Consumer prices paid by city dwellers in the US rose more than 7% last month and more than 9% in April on an annualised basis. If this keeps up the rest of the year, it will be the highest inflation rate the US has experienced since the 1980s. But fear not, say some investors and the Federal Reserve, the bond market isn’t worried. Yields fell over the last week and remain low by historical levels, even after rising on the back of Jay Powell’s speech. And if markets aren’t worried, maybe we shouldn’t be either. But there are reasons to worry about rising prices, and the bond market shouldn’t offer any comfort.
In theory, bonds are a barometer of future inflation. If inflation is high for the next 10 years, that would lower the return on a 10-year note. So investors want to be compensated for what they think inflation will be or for the risk involved when the outlook is uncertain. If either expectations or inflation risk increase, so should bond yields, but the opposite has happened in the last few weeks.
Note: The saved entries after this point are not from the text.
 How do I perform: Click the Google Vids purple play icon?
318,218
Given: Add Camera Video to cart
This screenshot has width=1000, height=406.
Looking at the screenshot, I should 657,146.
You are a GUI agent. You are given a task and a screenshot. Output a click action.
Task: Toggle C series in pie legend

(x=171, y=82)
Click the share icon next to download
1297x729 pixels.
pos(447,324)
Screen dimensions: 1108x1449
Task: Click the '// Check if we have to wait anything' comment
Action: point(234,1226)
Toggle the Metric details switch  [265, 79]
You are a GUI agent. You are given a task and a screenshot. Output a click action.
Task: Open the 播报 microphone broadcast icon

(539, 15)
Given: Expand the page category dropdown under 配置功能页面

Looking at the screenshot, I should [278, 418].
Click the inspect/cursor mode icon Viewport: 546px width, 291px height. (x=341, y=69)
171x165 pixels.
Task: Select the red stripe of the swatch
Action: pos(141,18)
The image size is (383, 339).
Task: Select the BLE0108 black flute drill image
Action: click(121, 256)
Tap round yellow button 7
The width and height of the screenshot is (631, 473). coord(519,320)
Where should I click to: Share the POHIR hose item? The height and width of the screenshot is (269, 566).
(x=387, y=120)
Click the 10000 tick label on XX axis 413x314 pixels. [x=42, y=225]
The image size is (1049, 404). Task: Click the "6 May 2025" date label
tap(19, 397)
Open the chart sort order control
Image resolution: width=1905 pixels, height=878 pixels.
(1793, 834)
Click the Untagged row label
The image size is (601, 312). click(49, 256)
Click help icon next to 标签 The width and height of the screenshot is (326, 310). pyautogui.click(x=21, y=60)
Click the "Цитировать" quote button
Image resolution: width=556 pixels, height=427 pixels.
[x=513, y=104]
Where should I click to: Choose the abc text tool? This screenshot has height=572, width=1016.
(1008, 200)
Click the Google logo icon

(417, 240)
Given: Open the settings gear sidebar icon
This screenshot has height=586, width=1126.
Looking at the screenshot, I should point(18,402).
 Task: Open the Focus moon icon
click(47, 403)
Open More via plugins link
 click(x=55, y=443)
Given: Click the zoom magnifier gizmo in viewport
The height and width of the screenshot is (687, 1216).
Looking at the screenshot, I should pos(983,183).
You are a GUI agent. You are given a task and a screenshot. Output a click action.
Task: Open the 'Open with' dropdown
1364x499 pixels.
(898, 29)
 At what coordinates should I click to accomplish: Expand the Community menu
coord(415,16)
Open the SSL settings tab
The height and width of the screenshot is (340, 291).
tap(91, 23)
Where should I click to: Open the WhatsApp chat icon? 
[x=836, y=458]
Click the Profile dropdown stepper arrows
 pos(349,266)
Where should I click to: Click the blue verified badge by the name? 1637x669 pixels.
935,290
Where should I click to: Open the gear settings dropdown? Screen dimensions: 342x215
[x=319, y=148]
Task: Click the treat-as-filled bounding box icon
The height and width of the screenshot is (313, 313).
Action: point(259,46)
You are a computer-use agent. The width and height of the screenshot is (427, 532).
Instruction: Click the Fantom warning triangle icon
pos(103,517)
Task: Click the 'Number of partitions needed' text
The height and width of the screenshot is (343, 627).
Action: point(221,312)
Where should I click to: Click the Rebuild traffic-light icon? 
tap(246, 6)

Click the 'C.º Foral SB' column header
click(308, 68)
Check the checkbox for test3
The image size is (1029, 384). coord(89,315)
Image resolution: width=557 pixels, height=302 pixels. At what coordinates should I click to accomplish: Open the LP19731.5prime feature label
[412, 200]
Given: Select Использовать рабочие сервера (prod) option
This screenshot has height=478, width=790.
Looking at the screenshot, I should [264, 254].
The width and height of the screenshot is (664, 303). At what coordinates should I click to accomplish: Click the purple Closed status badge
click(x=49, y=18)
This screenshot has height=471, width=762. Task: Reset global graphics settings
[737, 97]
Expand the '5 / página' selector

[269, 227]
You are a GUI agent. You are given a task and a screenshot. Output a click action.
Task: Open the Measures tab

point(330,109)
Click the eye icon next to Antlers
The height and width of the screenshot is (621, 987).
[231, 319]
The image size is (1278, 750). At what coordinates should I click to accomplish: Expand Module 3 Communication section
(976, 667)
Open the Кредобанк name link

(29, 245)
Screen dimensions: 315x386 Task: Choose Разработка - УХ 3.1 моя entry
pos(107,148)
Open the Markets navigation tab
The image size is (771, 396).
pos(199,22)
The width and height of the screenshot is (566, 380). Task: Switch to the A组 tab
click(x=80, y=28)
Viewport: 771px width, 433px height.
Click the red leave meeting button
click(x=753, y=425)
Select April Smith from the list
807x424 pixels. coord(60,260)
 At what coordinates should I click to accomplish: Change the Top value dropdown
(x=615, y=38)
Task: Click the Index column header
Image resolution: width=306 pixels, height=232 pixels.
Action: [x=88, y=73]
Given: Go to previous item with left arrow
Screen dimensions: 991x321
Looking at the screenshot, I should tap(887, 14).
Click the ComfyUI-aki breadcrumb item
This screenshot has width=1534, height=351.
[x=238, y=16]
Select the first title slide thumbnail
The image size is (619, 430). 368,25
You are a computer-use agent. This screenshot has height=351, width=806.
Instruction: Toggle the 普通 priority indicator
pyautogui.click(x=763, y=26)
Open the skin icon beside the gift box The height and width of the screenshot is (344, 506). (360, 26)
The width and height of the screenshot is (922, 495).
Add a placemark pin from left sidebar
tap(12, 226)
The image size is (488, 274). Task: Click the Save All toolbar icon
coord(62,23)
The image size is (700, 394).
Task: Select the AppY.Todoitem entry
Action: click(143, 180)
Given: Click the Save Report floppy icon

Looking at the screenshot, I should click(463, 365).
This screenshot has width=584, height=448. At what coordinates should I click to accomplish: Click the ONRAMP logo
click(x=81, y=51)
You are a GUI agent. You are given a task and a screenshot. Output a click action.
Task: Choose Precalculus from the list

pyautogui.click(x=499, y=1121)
That means one of two things: Inflation will moderate, or bond prices aren’t accurately reflecting inflation risks.
Historically, bond yields have not been very good at predicting inflation.
In the last 70 years, bond yields rarely rose ahead of inflation, going up only after inflation takes hold. One study indicated that past inflation trends were a better predictor of bond rates than what future inflation turned out to be.
Does this mean bond traders are wrong? Not necessarily. It may just reflect that inflation is unpredictable and bond traders don’t know any more about the future than the rest of us.
All they have is the past data and current prices to make their predictions, too. So when inflation suddenly spikes — as it has in the past — bond traders are as surprised as everyone else.
Bond markets are even less predictive now. Even if bond traders did have a magic ability to predict the future, they don’t entirely determine bond prices. In the first quarter of 2021, the Fed’s expanding balance sheet accounted for more than 70% of the growth in outstanding government debt.
In 2020, the Fed, the government, banks and insurance companies accounted for more than 64% of new government debt.